Elles ne doivent pas dépasser ce qui est strictement nécessaires dans le cadre d’une société démocratique (CEDH, arrêt du 7 déc. 1976, 5493/72, Handyside c/ Royaume Uni, point 47 et aussi CEDH, arrêt du 11 mai 2021, 44561/11, Novaya Gazeta c/ Russie point 112, condamnant la Fédération de Russie sur ce point, en sachant que celle-ci a été exclue de la Convention européenne des droits de l’Homme le 16 septembre 2022, voir communiqué).
Protections particulières
La CEDH est particulièrement soucieuse de protéger les droits des opposants politiques, surtout s’ils sont journalistes, y compris en cas de propos particulièrement virulents (CEDH, 28 sept. 2000, 37698/97, Lopes Gomes Da Sivla c/ Portugal, points 34 à 37)
De la même manière, les propos satiriques, y compris émanant de simples citoyens, sont très protégés par la Convention, surtout lorsqu’un gouvernant a utilisé le même registre de langage.
La France a donc été condamnée pour avoir réprimé un manifestant qui avait brandi une pancarte indiquant « Cass-toi pov’con » lors du passage du président de la République en 2008, alors que ce dernier avait déjà utilisé la formulation au Salon de l’Agriculture (CEDH, 14 mars 2013, 26118/10, Eon c/ France, points 60 et 61)
Spécificité de la doctrine juridique
La doctrine juridique, en tant que commentaire sur le droit, peut bénéficier de la protection accordée aux journalistes ou aux opposants politiques, mais moins celle qui concerne l’expression satirique, au vu du sérieux minimal requis pour étudier une décision de justice ou des textes normatifs.

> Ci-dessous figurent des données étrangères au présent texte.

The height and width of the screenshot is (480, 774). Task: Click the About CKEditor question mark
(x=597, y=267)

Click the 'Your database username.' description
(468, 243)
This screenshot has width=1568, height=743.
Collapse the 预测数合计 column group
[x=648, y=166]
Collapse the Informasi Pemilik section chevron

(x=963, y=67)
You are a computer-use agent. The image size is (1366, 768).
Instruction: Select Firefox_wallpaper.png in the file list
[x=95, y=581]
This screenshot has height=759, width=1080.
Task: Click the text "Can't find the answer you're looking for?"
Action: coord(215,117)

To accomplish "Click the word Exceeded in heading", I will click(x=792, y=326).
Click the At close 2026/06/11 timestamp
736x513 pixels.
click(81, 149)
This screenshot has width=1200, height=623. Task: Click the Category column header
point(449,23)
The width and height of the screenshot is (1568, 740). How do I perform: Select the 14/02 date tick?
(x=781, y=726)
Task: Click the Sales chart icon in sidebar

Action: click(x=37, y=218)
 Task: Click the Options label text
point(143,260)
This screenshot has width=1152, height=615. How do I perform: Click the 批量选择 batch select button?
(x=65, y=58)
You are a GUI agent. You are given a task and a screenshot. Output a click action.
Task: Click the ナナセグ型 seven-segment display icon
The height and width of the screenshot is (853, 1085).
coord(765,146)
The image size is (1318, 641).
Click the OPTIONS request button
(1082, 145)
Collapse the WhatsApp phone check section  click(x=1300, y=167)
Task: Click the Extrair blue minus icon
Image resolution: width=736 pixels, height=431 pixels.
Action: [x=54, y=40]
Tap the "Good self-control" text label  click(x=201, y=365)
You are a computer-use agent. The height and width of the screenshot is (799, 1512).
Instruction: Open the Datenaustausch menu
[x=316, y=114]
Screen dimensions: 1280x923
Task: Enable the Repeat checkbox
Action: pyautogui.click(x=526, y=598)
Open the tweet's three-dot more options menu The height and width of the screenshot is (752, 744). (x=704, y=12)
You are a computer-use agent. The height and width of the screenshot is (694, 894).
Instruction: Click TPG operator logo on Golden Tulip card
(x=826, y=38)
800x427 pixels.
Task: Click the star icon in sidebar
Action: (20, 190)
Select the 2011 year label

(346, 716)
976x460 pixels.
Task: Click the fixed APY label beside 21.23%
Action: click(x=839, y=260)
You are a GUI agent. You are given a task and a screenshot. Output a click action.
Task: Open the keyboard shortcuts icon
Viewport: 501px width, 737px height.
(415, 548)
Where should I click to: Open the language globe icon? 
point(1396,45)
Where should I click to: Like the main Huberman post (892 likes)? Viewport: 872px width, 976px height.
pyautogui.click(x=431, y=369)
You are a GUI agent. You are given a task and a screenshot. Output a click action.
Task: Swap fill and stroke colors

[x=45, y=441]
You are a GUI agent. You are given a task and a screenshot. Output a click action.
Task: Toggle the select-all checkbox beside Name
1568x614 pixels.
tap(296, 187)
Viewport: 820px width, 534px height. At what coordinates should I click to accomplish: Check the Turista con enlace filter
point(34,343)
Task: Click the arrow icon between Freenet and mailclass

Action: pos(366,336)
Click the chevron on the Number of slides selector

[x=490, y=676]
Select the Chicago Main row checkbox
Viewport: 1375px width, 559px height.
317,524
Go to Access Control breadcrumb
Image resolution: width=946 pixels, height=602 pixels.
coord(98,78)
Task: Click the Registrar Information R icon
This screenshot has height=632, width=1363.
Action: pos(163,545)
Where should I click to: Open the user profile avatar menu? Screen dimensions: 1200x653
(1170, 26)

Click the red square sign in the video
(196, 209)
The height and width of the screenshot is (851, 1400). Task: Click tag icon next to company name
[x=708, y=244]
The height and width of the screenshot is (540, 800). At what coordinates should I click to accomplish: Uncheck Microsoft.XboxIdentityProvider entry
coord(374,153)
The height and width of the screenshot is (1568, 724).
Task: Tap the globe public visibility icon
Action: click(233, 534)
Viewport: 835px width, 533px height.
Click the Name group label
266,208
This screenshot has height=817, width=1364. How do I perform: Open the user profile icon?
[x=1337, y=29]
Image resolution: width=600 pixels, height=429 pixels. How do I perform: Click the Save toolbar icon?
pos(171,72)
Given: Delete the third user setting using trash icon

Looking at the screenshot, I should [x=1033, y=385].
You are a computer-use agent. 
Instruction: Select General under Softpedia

Dans ce cadre, notons que la doctrine juridique, en France, a fait l’objet d’un glissement de sens « qui a conduit à désigner sous ce terme, non seulement la simple expression d’une opinion, théorie, thèse sur le droit (premier sens), mais encore l’ensemble des opinions émises sur le droit (deuxième sens) et, par extension, les travaux eux-mêmes et leurs auteurs (troisième sens) » (Jacques CHEVALLIER, « Doctrine juridique et science juridique », Droit et société, 2002, p. 104).
La doctrine juridique devient donc « le champ social spécifique que forment les professionnels spécialisés dans la production et dans la transmission du savoir juridique, professionnels chargés de connaître et de faire connaître le droit. Cette capacité de parler du droit avec autorité implique l’adoption d’une certaine posture par rapport au droit (distanciation) ; elle suppose aussi la détention d’une certaine compétence, attestée, généralement mais pas exclusivement, par la possession de titres universitaires : alors que le pouvoir d’interprétation du juge résulte d’une compétence légale (habilitation), celui de la doctrine s’appuie sur une compétence scientifique (autorisation) qui doit être conquise et en permanence consolidée (publications) » (Jacques CHEVALLIER, art. cit., même page 104).
Lutte d’influence
Ont de l’influence en doctrine les auteurs qui rédigent des parutions lues par ceux qui sont en capacité de faire évoluer le droit (magistrats, élus, fonctionnaires, professionnels du droit). Durant longtemps, ces commentaires doctrinaux ont été limités aux revues juridiques spécialisées, souvent coûteuses et utilisant parfois un jargon indigeste.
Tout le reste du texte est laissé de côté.